▶ [Requirements]
Rewrite all of the data below as a numbered list, one line per item, with the blank lines dropped.

▶ [Dataset records]
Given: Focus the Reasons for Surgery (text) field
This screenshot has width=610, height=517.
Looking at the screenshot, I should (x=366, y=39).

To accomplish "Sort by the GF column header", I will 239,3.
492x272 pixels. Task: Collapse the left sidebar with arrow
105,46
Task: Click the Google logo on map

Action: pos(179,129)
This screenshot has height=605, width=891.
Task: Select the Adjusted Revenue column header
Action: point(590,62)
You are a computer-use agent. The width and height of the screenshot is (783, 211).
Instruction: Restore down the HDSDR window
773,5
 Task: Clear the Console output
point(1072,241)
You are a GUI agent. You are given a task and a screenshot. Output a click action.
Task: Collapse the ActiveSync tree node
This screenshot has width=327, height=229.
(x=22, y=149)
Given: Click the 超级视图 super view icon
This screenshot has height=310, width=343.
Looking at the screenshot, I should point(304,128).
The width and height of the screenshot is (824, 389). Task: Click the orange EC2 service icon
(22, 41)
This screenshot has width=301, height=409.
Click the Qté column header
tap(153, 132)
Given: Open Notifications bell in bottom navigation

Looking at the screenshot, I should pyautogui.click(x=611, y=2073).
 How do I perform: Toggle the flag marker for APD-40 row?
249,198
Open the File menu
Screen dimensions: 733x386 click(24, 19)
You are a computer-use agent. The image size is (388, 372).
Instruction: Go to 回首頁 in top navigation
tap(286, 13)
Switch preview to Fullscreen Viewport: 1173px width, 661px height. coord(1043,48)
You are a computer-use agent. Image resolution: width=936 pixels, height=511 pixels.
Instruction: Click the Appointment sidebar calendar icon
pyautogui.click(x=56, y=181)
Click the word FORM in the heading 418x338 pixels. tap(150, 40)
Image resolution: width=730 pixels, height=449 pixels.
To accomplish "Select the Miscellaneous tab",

▶ [Task output]
1. Given: Focus the Reasons for Surgery (text) field
2. This screenshot has width=610, height=517.
3. Looking at the screenshot, I should (x=366, y=39).
4. To accomplish "Sort by the GF column header", I will 239,3.
5. 492x272 pixels. Task: Collapse the left sidebar with arrow
6. 105,46
7. Task: Click the Google logo on map
8. Action: pos(179,129)
9. This screenshot has height=605, width=891.
10. Task: Select the Adjusted Revenue column header
11. Action: point(590,62)
12. You are a computer-use agent. The width and height of the screenshot is (783, 211).
13. Instruction: Restore down the HDSDR window
14. 773,5
15.  Task: Clear the Console output
16. point(1072,241)
17. You are a GUI agent. You are given a task and a screenshot. Output a click action.
18. Task: Collapse the ActiveSync tree node
19. This screenshot has width=327, height=229.
20. (x=22, y=149)
21. Given: Click the 超级视图 super view icon
22. This screenshot has height=310, width=343.
23. Looking at the screenshot, I should point(304,128).
24. The width and height of the screenshot is (824, 389). Task: Click the orange EC2 service icon
25. (22, 41)
26. This screenshot has width=301, height=409.
27. Click the Qté column header
28. tap(153, 132)
29. Given: Open Notifications bell in bottom navigation
30. Looking at the screenshot, I should pyautogui.click(x=611, y=2073).
31.  How do I perform: Toggle the flag marker for APD-40 row?
32. 249,198
33. Open the File menu
34. Screen dimensions: 733x386 click(24, 19)
35. You are a computer-use agent. The image size is (388, 372).
36. Instruction: Go to 回首頁 in top navigation
37. tap(286, 13)
38. Switch preview to Fullscreen Viewport: 1173px width, 661px height. coord(1043,48)
39. You are a computer-use agent. Image resolution: width=936 pixels, height=511 pixels.
40. Instruction: Click the Appointment sidebar calendar icon
41. pyautogui.click(x=56, y=181)
42. Click the word FORM in the heading 418x338 pixels. tap(150, 40)
43. Image resolution: width=730 pixels, height=449 pixels.
44. To accomplish "Select the Miscellaneous tab",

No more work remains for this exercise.